Start of Recorded data

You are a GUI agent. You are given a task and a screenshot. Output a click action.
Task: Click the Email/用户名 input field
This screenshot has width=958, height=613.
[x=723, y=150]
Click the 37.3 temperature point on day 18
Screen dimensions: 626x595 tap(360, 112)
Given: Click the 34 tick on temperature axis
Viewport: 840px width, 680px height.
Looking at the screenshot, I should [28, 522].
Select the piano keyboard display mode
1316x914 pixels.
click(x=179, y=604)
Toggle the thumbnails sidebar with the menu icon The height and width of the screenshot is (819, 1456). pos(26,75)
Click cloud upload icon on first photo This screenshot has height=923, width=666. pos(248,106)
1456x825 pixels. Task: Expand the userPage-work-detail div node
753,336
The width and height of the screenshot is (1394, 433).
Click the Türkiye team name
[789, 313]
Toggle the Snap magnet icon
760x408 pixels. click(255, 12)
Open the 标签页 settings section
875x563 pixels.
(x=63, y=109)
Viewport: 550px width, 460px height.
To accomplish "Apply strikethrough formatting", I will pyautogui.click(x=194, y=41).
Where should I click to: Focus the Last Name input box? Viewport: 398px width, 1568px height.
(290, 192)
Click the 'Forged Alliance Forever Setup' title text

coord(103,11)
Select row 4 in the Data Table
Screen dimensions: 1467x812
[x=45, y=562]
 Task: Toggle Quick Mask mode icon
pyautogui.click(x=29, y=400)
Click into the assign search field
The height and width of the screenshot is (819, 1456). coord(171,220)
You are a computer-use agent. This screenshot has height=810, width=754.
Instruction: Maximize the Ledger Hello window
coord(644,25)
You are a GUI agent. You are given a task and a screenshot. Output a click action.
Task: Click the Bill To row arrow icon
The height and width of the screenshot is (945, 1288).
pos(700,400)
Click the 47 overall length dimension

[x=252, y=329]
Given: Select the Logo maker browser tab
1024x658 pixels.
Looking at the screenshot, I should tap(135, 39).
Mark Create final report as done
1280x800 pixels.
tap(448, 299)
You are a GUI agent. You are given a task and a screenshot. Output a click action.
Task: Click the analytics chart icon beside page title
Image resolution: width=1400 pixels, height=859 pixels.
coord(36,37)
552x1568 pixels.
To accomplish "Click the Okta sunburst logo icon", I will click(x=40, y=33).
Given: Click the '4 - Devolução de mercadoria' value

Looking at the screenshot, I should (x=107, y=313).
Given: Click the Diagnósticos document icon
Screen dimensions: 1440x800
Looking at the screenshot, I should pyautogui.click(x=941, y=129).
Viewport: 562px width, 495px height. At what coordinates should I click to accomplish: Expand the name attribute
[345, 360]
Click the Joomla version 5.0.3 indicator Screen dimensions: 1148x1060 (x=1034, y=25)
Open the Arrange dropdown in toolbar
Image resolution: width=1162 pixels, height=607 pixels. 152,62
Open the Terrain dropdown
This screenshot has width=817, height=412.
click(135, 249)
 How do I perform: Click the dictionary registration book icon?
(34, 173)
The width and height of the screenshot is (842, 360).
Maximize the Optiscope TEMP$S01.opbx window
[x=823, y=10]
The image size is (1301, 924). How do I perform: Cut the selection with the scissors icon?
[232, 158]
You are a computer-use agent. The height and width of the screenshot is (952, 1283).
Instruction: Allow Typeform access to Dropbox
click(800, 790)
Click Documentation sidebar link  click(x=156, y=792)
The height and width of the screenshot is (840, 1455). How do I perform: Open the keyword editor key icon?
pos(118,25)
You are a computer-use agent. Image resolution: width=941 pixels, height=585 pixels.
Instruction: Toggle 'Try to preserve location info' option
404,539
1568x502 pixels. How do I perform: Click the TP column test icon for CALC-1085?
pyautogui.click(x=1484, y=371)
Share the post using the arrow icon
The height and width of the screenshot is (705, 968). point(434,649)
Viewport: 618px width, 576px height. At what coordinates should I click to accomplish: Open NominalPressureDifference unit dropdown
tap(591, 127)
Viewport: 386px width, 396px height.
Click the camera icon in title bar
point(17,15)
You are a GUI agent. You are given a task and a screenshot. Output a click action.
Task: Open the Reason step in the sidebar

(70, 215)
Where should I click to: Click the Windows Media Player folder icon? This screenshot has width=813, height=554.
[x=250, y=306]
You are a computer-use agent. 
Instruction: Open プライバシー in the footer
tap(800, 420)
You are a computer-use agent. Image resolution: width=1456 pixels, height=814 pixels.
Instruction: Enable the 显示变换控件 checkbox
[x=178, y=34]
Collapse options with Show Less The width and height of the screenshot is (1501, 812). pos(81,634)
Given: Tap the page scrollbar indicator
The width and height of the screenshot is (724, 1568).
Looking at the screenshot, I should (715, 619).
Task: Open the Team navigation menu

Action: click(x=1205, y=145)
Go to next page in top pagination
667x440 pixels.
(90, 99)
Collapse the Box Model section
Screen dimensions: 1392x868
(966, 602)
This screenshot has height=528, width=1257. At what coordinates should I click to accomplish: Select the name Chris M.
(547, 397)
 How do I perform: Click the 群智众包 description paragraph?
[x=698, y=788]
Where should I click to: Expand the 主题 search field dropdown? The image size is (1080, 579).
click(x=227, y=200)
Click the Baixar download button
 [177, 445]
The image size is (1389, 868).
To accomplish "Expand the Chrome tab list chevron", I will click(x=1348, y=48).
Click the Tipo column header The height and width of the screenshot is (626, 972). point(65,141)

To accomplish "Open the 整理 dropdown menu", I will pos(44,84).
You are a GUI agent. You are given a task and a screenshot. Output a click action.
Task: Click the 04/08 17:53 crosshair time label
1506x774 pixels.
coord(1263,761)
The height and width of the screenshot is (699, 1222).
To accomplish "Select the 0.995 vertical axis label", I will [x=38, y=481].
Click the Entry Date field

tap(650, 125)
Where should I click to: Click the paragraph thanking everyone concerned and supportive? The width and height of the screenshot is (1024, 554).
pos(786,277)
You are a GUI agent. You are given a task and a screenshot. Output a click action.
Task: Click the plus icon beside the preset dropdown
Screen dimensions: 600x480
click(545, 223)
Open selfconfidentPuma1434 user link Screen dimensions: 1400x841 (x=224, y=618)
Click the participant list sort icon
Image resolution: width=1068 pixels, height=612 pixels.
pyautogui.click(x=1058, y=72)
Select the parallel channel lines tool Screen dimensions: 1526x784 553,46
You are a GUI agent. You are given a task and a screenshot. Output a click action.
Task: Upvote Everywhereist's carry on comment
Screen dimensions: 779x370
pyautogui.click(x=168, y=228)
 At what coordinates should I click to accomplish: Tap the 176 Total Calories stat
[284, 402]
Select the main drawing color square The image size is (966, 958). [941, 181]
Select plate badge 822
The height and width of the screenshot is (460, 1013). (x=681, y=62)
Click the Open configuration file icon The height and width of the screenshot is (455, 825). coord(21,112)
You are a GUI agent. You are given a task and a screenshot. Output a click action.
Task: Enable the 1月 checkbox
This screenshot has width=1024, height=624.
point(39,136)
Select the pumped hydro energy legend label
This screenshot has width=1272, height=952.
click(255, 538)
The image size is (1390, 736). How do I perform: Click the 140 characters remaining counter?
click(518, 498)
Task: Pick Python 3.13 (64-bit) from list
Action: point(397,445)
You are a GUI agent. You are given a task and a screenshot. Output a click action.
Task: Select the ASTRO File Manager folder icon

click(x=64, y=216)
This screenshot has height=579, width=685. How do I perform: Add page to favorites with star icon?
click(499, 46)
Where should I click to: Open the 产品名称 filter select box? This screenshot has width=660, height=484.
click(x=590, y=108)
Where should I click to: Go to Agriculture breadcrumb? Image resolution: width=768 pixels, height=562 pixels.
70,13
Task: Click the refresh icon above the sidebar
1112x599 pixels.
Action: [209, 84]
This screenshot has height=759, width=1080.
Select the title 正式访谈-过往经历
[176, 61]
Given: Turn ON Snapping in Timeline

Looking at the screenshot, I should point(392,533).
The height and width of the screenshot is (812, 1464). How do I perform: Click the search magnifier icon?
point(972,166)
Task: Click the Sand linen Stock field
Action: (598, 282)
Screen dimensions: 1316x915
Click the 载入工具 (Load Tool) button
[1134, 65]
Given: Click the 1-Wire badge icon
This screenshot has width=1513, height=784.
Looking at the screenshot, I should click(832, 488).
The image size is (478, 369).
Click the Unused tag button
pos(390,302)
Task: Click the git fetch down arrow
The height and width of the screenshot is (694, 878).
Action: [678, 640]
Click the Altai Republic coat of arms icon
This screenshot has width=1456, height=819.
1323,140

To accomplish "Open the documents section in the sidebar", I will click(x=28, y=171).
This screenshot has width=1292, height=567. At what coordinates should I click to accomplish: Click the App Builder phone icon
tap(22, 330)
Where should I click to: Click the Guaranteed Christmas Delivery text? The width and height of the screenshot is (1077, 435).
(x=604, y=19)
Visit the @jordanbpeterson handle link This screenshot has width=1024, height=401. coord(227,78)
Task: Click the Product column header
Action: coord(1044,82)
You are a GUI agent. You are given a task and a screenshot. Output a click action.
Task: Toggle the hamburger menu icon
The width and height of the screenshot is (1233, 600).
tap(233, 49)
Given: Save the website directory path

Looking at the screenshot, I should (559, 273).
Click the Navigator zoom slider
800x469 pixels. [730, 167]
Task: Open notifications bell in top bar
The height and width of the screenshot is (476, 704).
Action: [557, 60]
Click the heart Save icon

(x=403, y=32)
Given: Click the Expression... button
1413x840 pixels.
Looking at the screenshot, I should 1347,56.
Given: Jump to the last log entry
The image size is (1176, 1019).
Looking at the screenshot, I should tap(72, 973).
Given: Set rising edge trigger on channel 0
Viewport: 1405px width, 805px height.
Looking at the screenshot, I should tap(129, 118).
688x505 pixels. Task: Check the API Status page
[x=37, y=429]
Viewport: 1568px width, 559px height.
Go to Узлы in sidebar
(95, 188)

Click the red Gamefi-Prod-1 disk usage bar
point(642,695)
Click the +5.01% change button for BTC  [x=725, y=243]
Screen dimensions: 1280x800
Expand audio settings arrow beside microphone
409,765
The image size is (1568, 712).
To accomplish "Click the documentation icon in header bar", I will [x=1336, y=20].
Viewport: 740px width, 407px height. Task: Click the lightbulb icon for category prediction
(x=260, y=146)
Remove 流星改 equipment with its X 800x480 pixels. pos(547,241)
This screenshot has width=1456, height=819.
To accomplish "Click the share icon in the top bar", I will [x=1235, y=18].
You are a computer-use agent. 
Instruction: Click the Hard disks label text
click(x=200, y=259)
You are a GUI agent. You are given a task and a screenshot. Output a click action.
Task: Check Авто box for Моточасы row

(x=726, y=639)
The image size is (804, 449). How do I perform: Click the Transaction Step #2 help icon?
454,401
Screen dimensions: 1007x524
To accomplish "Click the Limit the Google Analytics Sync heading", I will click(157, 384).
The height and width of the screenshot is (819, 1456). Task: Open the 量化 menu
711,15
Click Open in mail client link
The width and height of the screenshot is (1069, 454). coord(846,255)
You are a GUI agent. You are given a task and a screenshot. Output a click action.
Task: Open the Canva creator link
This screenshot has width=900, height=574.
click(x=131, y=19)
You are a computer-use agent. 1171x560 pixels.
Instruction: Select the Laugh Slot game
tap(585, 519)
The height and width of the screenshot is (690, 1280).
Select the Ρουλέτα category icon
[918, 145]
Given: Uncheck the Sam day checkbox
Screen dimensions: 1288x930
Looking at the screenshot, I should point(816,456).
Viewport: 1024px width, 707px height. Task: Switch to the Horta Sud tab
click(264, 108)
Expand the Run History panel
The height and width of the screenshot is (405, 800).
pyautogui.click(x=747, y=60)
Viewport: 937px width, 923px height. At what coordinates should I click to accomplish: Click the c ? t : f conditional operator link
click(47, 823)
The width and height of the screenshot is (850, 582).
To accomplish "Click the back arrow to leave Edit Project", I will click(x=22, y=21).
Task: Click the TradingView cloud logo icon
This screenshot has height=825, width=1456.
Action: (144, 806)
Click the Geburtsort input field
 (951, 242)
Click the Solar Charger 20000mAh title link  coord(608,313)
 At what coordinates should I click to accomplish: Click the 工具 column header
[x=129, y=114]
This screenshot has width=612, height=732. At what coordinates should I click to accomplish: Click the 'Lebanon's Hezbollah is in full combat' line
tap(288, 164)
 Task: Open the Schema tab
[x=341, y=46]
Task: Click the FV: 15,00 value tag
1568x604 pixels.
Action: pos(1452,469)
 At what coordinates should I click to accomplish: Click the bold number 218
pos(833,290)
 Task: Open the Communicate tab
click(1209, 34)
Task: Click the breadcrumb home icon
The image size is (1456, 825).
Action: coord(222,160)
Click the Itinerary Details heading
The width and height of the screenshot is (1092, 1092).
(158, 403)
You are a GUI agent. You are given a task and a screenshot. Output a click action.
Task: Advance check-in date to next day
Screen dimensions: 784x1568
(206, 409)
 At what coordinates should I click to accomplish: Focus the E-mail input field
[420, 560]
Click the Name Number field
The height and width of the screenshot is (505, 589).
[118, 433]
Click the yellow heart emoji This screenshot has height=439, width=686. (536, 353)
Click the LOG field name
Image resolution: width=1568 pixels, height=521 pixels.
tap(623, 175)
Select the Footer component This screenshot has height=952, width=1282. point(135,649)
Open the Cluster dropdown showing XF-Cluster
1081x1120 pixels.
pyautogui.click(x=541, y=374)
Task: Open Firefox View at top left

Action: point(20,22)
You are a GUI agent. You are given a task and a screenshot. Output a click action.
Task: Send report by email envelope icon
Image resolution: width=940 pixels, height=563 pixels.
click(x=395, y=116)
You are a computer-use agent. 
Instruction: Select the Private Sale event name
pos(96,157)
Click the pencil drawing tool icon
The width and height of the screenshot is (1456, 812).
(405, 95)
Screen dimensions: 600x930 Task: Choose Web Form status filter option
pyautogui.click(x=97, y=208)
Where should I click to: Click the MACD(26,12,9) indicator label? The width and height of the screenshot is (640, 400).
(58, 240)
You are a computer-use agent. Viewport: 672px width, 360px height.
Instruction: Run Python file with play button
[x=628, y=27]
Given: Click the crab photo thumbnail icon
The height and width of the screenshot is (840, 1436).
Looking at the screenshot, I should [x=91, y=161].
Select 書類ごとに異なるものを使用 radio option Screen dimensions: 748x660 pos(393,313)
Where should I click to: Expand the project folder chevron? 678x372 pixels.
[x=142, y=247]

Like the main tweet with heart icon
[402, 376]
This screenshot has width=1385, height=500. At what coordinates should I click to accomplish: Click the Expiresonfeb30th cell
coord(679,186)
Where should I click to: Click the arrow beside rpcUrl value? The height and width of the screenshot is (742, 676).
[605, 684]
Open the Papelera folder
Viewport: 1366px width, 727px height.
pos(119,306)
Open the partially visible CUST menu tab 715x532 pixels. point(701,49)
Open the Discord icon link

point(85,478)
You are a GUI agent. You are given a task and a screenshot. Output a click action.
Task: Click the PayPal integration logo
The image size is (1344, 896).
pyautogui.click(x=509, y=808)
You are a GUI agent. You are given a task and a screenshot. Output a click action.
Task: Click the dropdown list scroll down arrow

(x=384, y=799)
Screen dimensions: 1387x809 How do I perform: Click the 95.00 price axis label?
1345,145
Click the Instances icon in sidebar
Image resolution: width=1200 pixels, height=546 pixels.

End of Recorded data

Required task
Reproduce verbatim the records from their first line through the line containing "[x=723, y=150]", including both of those lines and nothing after them.

Expected answer
You are a GUI agent. You are given a task and a screenshot. Output a click action.
Task: Click the Email/用户名 input field
This screenshot has width=958, height=613.
[x=723, y=150]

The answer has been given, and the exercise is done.